Em janeiro deste ano, uma reportagem da revista americana Time mostrou que, para criar o ChatGPT, a OpenAI contratou trabalhadores terceirizados no Quênia, que ganhavam menos de US$ 2 por hora para “ensinar” o modelo a identificar e evitar a geração de conteúdos tóxicos, incluindo discursos de ódio, violência sexual e todo tipo de crime.
Na época, a OpenIA informou que os funcionários da plataforma que prestou o serviço foram importantes no trabalho de remover dados tóxicos dos conjuntos de informações de treinamento do ChatGPT. A terceirizada afirmou que fornecia apoio psicológico aos trabalhadores expostos a conteúdos violentos.
Nesse caso, eles tinham contratos fixos, mas a oferta de treinar a IA para conteúdo tóxico também acontece no modelo freelancer.
Microtrabalhadores ouvidos pelo GLOBO contam que as tarefas que envolvem exposição à violência costumam conter aviso prévio. O dilema entre aceitar ou não, muitas vezes, passa pelo bolso. É que, nessas plataformas que funcionam como marketplaces de microtrabalho, esse tipo de tarefa tem remuneração mais alta, conta Graper, que passa de quatro a cinco horas por dia trabalhando em duas plataformas.
Uma da funções mais perturbadoras que já exerceu foi analisar 2 mil vídeos de alguns segundos que tinham “todo tipo de coisa, menos estupro e pedofilia”, conta:
— Eu tinha que ver o vídeo, normalmente de 10 segundos, e resumir em uma frase o que tinha lá, de forma bem descritiva — conta o estudante. — A pior imagem que vi foi a de um abatedouro de cachorro.

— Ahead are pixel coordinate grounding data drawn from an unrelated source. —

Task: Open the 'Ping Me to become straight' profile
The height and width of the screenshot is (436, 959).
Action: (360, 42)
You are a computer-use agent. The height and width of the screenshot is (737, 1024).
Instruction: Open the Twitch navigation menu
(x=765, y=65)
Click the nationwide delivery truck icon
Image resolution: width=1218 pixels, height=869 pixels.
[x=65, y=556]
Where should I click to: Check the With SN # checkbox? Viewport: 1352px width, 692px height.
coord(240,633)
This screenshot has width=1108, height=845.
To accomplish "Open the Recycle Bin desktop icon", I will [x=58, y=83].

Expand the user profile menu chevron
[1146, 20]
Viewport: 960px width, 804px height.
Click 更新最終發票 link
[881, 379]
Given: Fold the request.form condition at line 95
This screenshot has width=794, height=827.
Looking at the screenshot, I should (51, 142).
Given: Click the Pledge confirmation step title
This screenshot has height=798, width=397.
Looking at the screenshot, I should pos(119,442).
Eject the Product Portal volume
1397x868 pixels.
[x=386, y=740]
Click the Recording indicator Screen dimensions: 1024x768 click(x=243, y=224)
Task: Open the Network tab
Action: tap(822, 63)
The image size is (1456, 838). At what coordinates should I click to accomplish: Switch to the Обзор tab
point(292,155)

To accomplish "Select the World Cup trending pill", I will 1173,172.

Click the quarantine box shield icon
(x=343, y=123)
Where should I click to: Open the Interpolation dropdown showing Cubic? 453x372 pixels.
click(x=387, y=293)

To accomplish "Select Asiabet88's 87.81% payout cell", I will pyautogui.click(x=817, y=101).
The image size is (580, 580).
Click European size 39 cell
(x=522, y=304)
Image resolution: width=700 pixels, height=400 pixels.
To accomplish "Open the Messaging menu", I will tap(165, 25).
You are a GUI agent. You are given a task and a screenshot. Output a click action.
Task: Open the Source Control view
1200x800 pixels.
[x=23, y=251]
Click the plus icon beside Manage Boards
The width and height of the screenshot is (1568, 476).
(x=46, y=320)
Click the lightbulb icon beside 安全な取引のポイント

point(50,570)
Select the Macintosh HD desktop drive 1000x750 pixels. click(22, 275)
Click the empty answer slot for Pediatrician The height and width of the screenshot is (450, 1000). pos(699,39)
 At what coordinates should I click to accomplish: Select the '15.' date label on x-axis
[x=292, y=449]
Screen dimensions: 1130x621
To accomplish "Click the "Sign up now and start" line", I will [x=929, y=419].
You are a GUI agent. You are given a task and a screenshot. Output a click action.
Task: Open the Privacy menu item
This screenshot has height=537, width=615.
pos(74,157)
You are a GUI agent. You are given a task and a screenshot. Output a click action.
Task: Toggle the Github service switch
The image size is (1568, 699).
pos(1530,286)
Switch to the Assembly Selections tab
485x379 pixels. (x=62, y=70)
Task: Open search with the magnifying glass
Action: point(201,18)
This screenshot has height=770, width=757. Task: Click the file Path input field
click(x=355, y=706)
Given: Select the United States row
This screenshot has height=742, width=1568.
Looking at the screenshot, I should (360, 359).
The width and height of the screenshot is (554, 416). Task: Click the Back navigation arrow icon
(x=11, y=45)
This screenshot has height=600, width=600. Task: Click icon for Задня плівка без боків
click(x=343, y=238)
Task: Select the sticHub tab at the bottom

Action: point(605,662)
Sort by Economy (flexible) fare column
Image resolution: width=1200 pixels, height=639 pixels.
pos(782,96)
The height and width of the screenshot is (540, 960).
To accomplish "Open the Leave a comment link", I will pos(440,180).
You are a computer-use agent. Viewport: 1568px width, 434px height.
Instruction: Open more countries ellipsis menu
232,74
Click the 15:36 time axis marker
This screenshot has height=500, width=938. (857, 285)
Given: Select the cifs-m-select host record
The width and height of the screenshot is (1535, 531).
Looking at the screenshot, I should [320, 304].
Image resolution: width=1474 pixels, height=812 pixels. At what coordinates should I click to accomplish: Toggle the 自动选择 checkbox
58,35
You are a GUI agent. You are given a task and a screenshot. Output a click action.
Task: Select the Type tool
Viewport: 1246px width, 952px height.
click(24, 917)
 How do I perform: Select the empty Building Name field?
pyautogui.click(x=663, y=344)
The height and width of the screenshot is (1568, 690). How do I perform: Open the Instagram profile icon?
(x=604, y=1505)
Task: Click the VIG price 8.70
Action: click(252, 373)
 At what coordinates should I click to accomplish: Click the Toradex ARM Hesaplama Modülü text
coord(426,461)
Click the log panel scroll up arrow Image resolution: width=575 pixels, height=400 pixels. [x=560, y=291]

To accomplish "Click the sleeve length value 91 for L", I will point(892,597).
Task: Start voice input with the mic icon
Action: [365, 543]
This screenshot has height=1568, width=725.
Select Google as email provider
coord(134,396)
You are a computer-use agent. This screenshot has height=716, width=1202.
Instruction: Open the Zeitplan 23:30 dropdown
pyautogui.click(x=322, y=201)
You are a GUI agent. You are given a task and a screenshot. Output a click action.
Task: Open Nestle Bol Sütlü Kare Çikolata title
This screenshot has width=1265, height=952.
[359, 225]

Tinha um monte de cachorro morto no chão e um homem com um bastão. Ele dava um golpe na cabeça de um cachorro. Eu vi praticamente de olho fechado.
Fator humano
O trabalho humano é a chave por trás da “inteligência” de ferramentas como o Bard, chatbot do Google, e o ChatGPT, da OpenAI. Dora Kaufman, professora da Pós-Graduação de Tecnologias da Inteligência e Design Digital da PUC-SP e autora do livro “Desmistificando a Inteligência Artificial”, explica que a ação humana é fundamental em dois processos do desenvolvimento da IA. O primeiro é chamado de “aprendizado supervisionado”, que consiste em rotular dados.
— Em algum momento alguém teve que escrever, na imagem de cachorro, que aquilo era um cachorro. Isso se chama rotular os dados. Você precisa colocar um rótulo do que é o quê — explica Dora Kaufman. — Esse trabalho é manual. Quando falamos em inteligência artificial, as pessoas não têm noção do que de humano tem por trás desses sistemas.
O segundo processo crucial, particularmente para sistemas de IA generativa que interagem com usuários, como ChatGPT e Bard, é o processo de aprendizagem de software por meio do reforço com feedback humano (RLHF, na sigla em inglês). Cérebros de verdade precisam analisar amostras de respostas geradas pelos sistemas artificiais e pontuar se elas estão corretas ou não.
— Nessas respostas, entram valores humanos que você não tem como colocar no sistema. São trabalhadores braçais, muitas vezes com baixa remuneração, que fazem a classificação e pontuam as respostas dos sistemas — completa a pesquisadora.